ASSIGNMENT
Extend the passage about Creekside High School wrestling below, beginning right after its last sentence.

PASSAGE TO READ
Confidence: Once you realize that the worst thing that can happen in wrestling is getting pinned, which can be upsetting, you have only one direction to go and that is forward. You may not be successful at first, but this can be achieved through work ethic, self-discipline and continual determination to improve one’s self. Once you put it all together then success will follow.

All five of these character traits are symbiotic because they rely on each other. Through one’s work ethic and self-discipline develops mental toughness and in the end one’s self-confidence, but it all starts with humility. I know wrestling isn’t for everyone, but if an athlete chooses to participate in wrestling then they will be rewarded with qualities that will remain with them throughout their lives.”

Rick Marabell has served as the head coach for the Creekside High School wrestling team since 2008, when he initiated the program; since then, he has been the only head coach for the team. Creekside High School, located in St. Johns, Florida is a Class 3A school for wrestling, meaning it has a very large student population and competes in the toughest division in the state against other giant high schools. This past season, Marabell headed a team that had three wrestlers – Hunter Brown (region champ), Bryan Fortay (2nd in regions), and Diego Rivera (4th in regions) – punch their tickets for the state tournament. In addition to these three state qualifiers, Creekside High School had three district champs (Brown, Fortay, and Vincent Approbato) and four other wrestlers who placed in the districts (Rivera, Hunter England, Andrew Feeks, Conner Wright, Cathan Simpson, Keanan Sexton, Lee Leavell, and Michael Little).

RECORDS PROVIDED
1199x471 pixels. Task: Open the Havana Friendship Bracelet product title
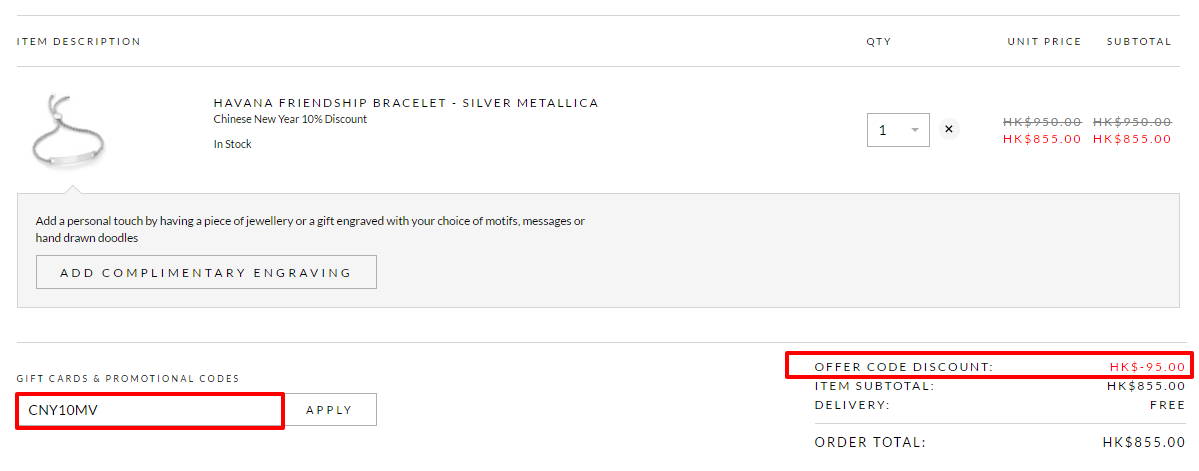(405, 103)
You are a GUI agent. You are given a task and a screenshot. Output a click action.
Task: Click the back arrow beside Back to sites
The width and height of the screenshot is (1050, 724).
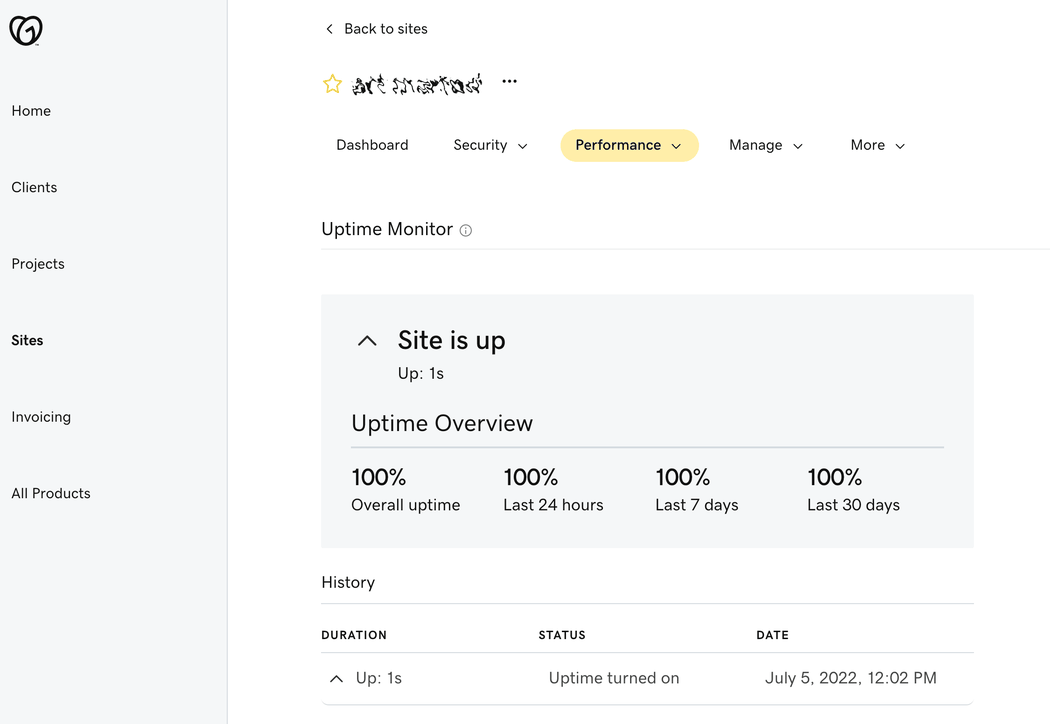pyautogui.click(x=329, y=29)
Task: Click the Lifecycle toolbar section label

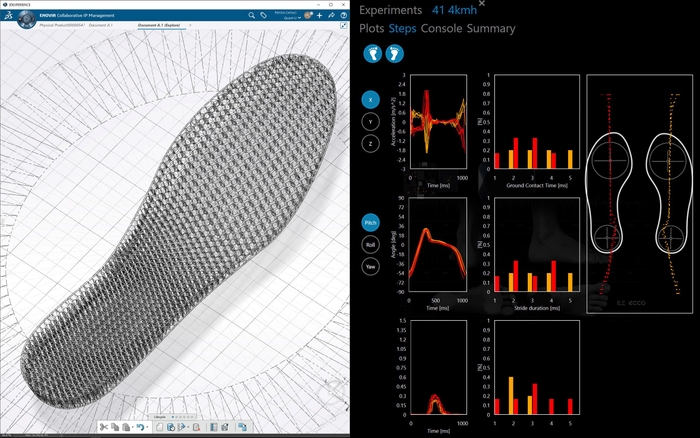Action: coord(160,416)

RESPONSE TO THE TASK
Marabell wrestled at both Keystone College and Millersville University. At Keystone, he was a two-time national qualifier in his college’s division. During his sophomore year, he was ranked number two in the nation for his division. Marabell furthered his wrestling accomplishments while serving as a starter on the U.S. Air Force Team. He was a member of the All-Air Force Team that was present at the Olympic training camp in the early 1990s. In total, Marabell wrestled hundreds of matches during his collegiate and Air Force careers, with the vast majority of those matches resulting in Marabell victories. When he graduated from Tunkhannock High School (Pennsylvania), he was only the second person in school history to record over 100 wins.

Creekside High School which, overall, has outstanding athletic programs as overseen and developed by its statewide-respected athletic director, Luke Marabell (brother of Rick), is also an academic powerhouse. The school ranks, academically, at the very top in Florida; the St. Johns County School District is ranked in the top 10 nationally. Smart schools employ smart wrestling coaches and athletic directors.



Highlight Corner: Wrestling Hall of Famer Ken DeStefanis a Rock Star


USA Wrestling Hall of Famer Ken DeStefanis, known to his friends and colleagues as “Kenny D”, has led one of the most eclectic careers in American wrestling. Following are some key highlights, making him a wrestling rock star.

As a Division 1 head coach, Kenny D compiled a 72% winning percentage, during a career that spanned 12 years for Central Connecticut State University; this winning percentage put him in the top 20 in the nation for active coaches.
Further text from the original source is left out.